Things I know about controlled crying

I will never stop having my butt kicked by my children. You think after almost 5 years in the business I would know a few things {which I guess that I do} but I am always surprised at the ways in which I am still clueless.

Rob is in charge of putting the baby to bed. Night after night he does it, no bullshit, gets on with it, puts her down and that’s that. Whenever I try and do it, she must smell my fear or something, because she goes through exactly the same routine as him, and then snap! When it comes down to the “Goodnight” I get a determined and pissed off “Mummy SID!” And that’s that. The kid wants me to sit with her, waiting until she goes to sleep.

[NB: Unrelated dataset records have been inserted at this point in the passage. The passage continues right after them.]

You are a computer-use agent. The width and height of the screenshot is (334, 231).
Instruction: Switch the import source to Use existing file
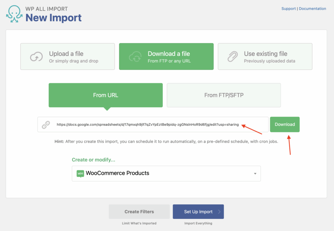(265, 56)
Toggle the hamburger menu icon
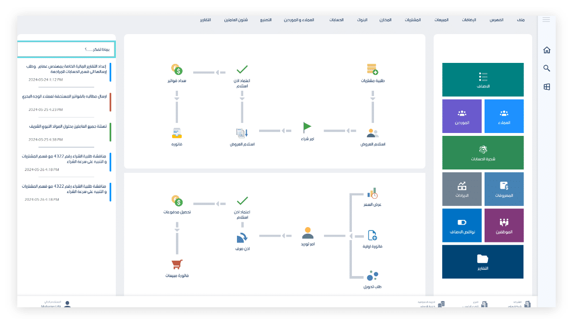The width and height of the screenshot is (573, 326). coord(546,20)
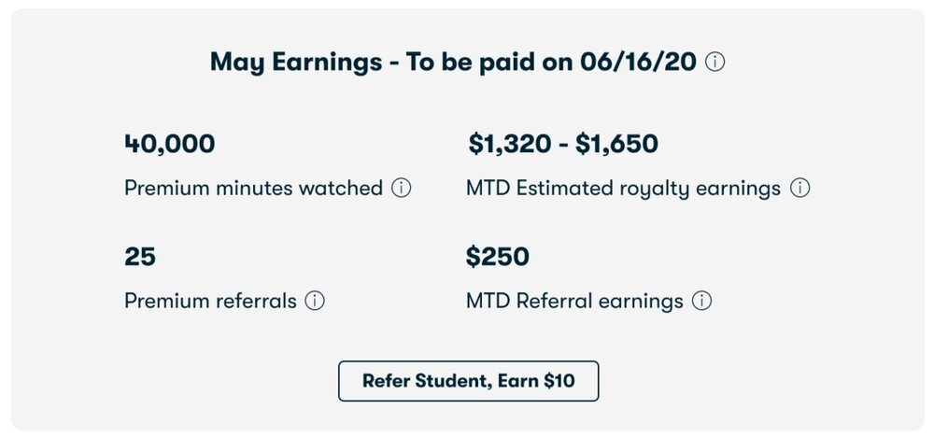The height and width of the screenshot is (437, 934).
Task: Click the 25 referrals count
Action: [x=140, y=257]
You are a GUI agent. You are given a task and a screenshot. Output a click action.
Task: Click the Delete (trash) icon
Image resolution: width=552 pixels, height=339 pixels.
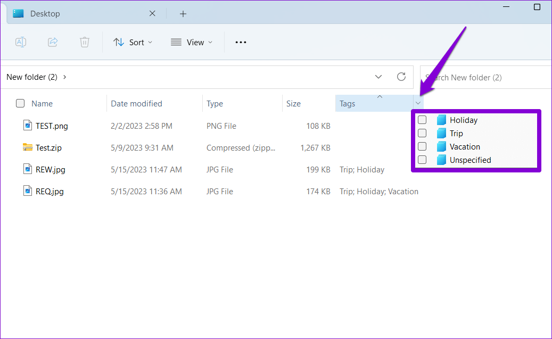coord(84,42)
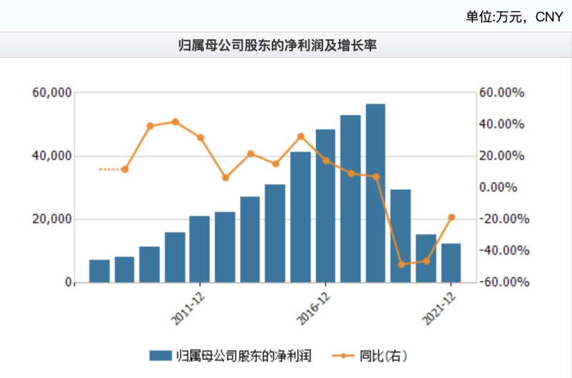Click the 同比(右) legend label
The width and height of the screenshot is (572, 378).
point(383,356)
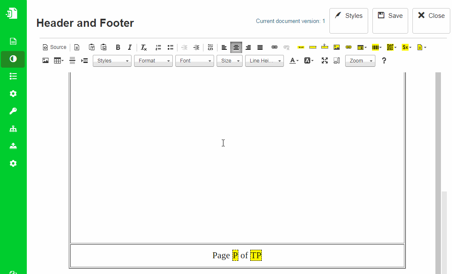Open the upload section from the sidebar

[x=13, y=146]
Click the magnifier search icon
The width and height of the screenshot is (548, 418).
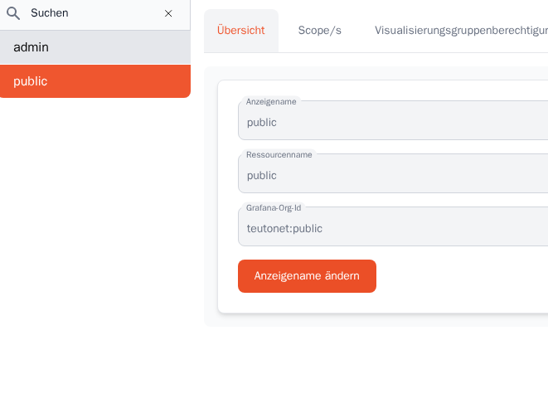point(13,13)
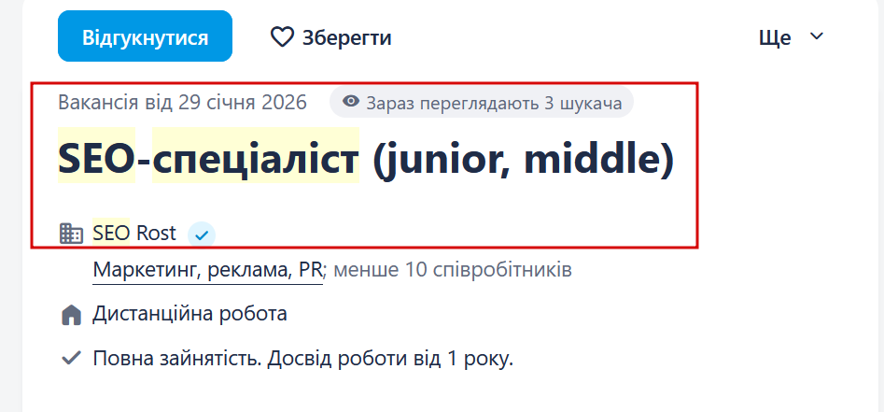The image size is (884, 412).
Task: Click the eye icon in viewers badge
Action: tap(351, 102)
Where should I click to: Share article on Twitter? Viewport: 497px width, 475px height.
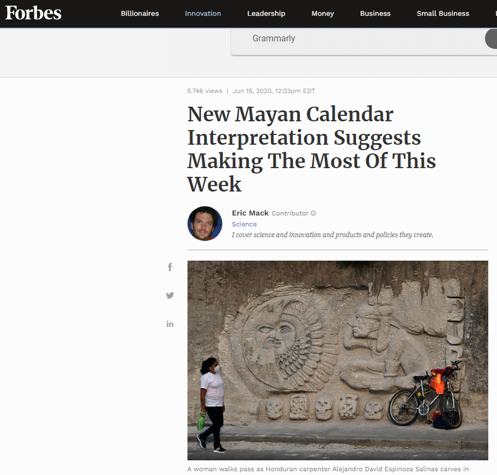[170, 295]
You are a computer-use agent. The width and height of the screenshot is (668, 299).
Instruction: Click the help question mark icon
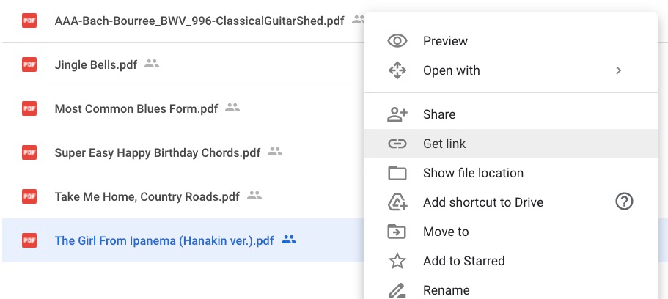[624, 202]
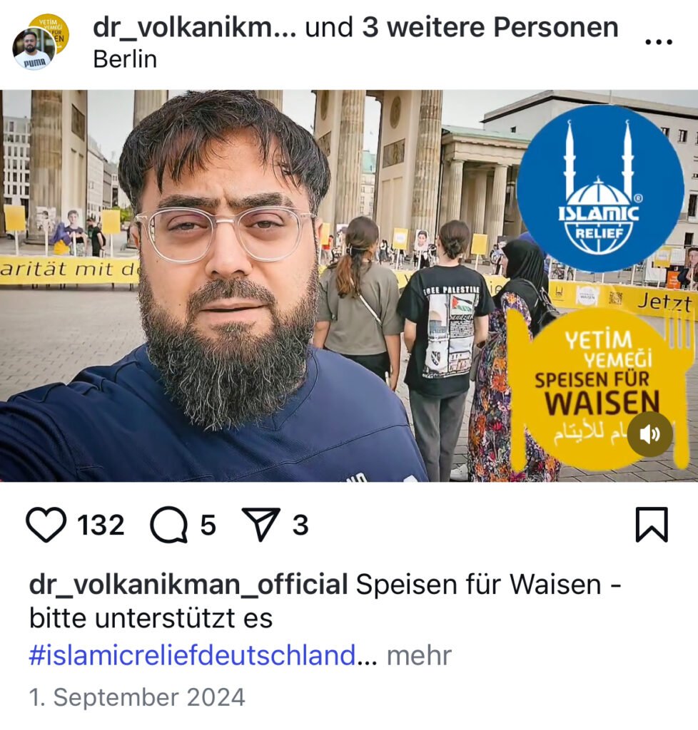
Task: Tap the 1. September 2024 post date
Action: (x=137, y=697)
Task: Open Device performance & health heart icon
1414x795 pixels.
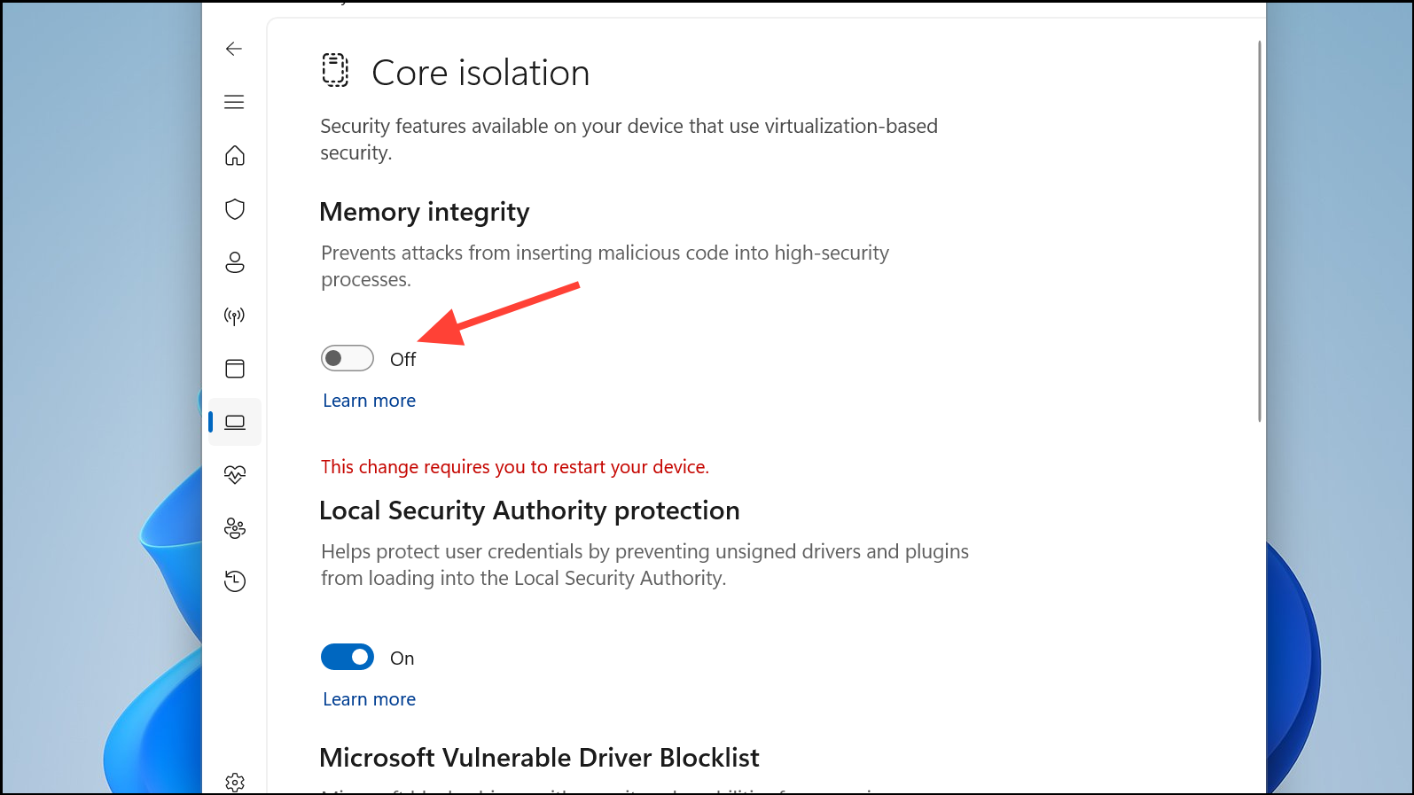Action: click(x=235, y=475)
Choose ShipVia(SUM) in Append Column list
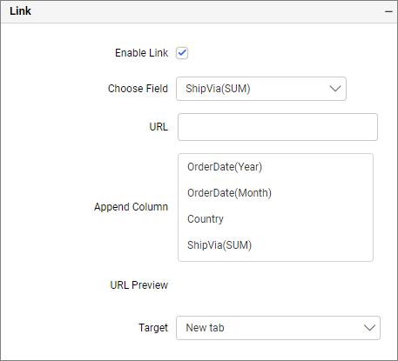Screen dimensions: 398x361 tap(219, 245)

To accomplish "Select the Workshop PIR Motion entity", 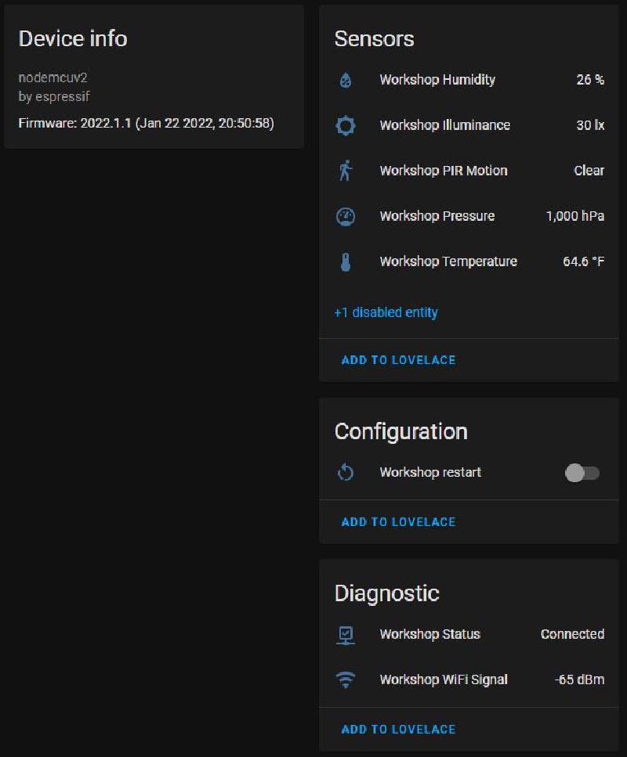I will [443, 171].
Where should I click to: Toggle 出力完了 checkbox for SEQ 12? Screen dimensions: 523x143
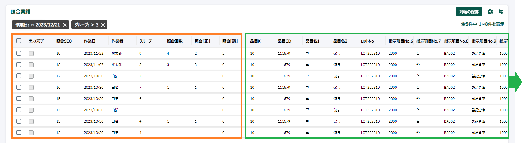[31, 133]
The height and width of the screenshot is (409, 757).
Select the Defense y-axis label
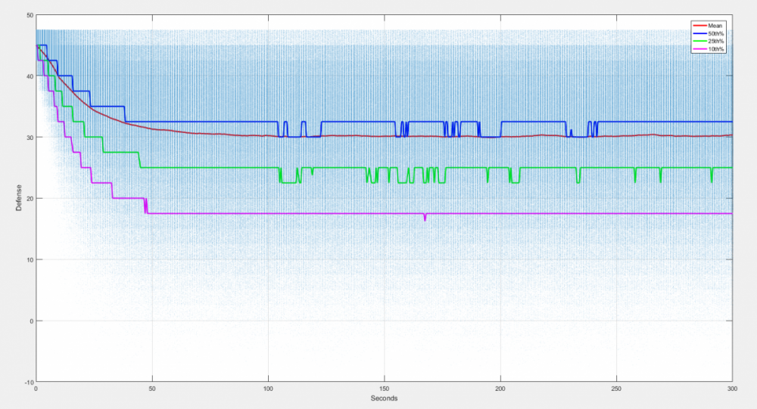(x=19, y=198)
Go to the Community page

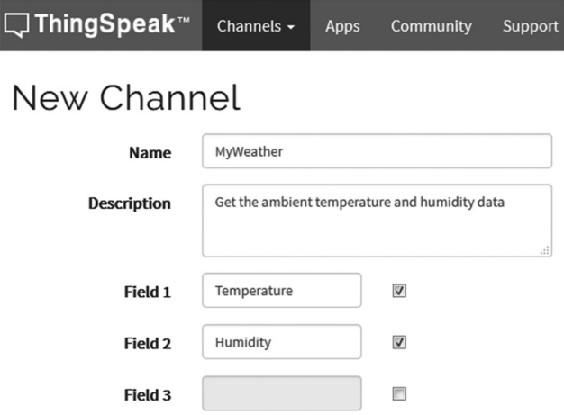[x=431, y=26]
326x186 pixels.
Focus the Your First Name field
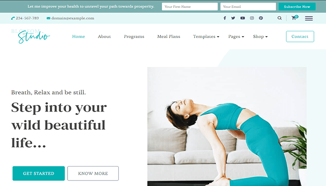tap(190, 7)
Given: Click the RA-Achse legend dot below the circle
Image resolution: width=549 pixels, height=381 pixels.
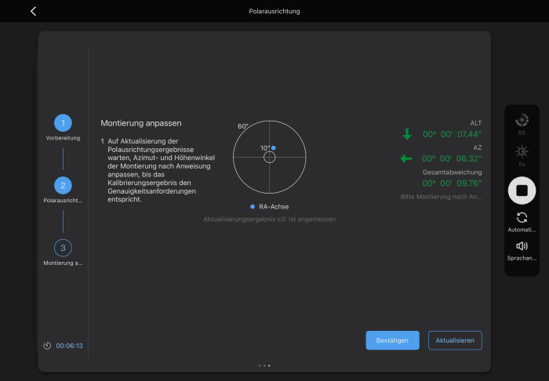Looking at the screenshot, I should (253, 207).
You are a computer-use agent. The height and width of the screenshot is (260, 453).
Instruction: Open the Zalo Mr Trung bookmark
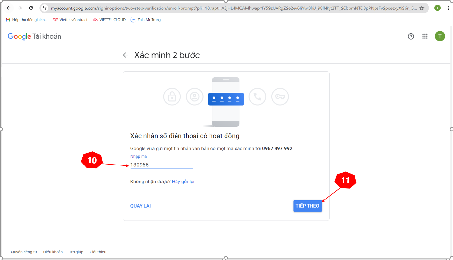[x=146, y=20]
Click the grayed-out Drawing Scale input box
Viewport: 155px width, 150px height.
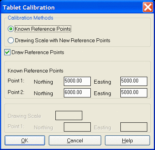(69, 115)
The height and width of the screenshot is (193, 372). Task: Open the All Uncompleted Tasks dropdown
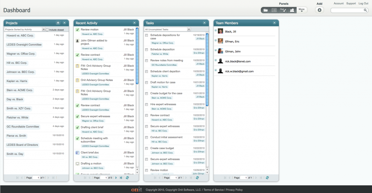189,29
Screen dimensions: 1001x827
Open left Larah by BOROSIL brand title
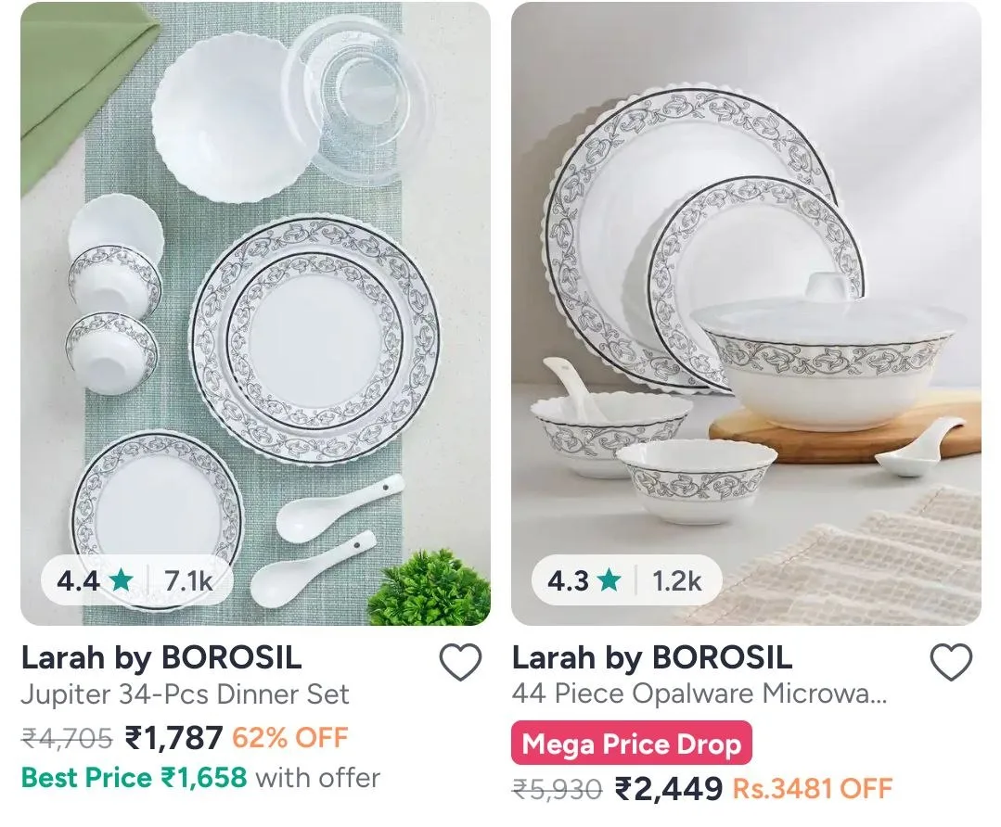tap(161, 657)
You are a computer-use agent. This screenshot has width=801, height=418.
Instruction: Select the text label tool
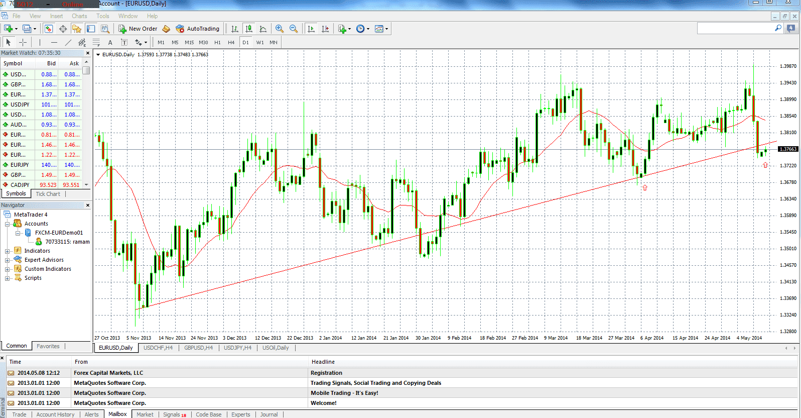(110, 42)
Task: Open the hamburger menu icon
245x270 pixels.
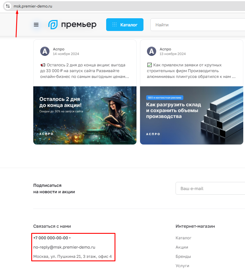Action: click(36, 25)
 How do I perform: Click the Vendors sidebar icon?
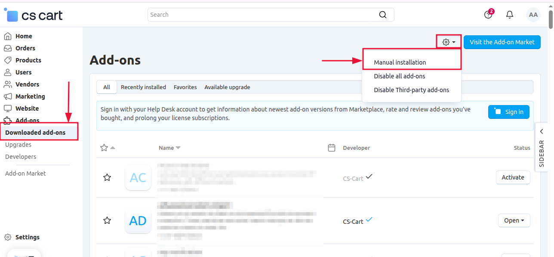(x=9, y=84)
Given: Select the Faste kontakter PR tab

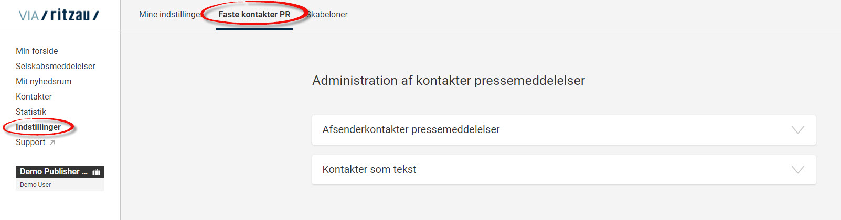Looking at the screenshot, I should [x=254, y=15].
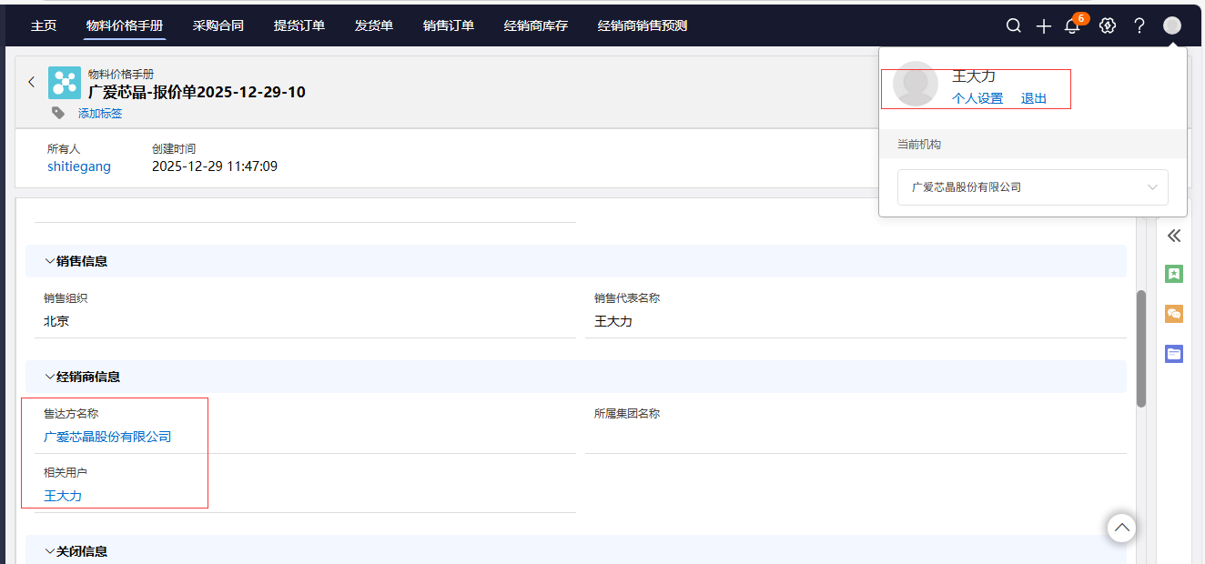Click the user avatar in top bar

click(1172, 25)
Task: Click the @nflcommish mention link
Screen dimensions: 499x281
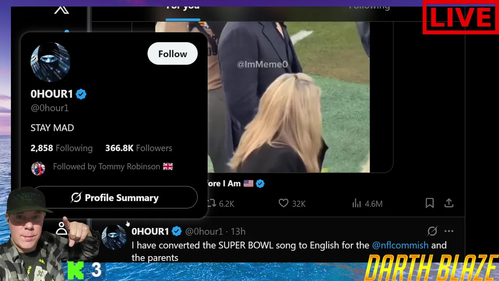Action: (x=400, y=245)
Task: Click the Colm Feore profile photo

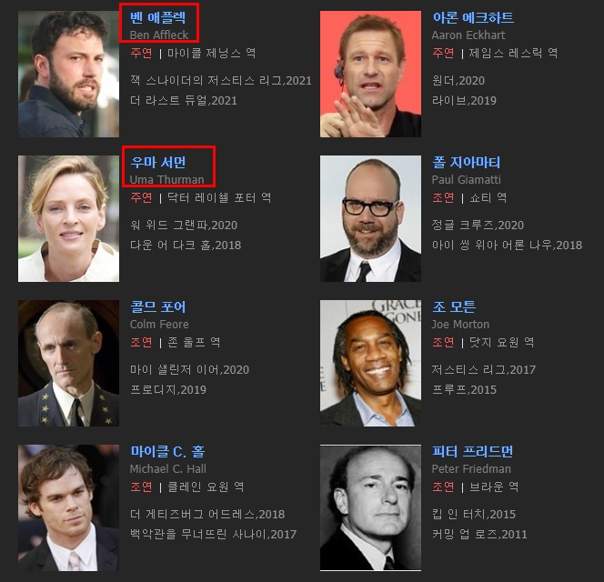Action: (x=68, y=363)
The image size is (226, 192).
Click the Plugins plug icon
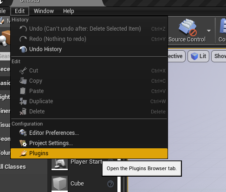23,153
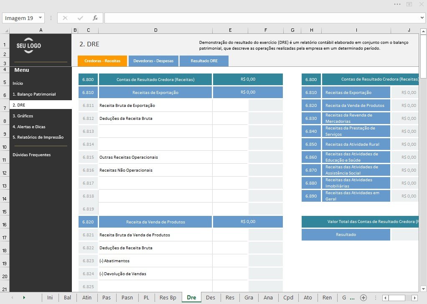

Now, I have made my bed with Daisy and I must lie in it {literally}. She has been a baaaaad sleeper from the get go and the dramas that would follow her crying it out – tantrums, vomiting, broken doors, subsequent night terrors, bleeding noses, a stressed to the max working at the time Mama meant that I would sit with her. Every night. Until she slept. This used to take hours. Motherfucking hours of me sitting there, resenting her, Rob, myself, but it meant sleep. Eventual sleep. So I did it. Years later you will still find me perched there at the end of her bed, post story time, waiting. Crazy? Sure thing. But it takes about 4 minutes or less now until sleep comes and I can check emails etc. I actually love that time. And it won’t be forever so it’s a battle I am happy to say that I lost.ย But. If you think that I’m going to do it all over again? YOU’VE GOT ANOTHER THING COMING. Sorry second born, you miss out.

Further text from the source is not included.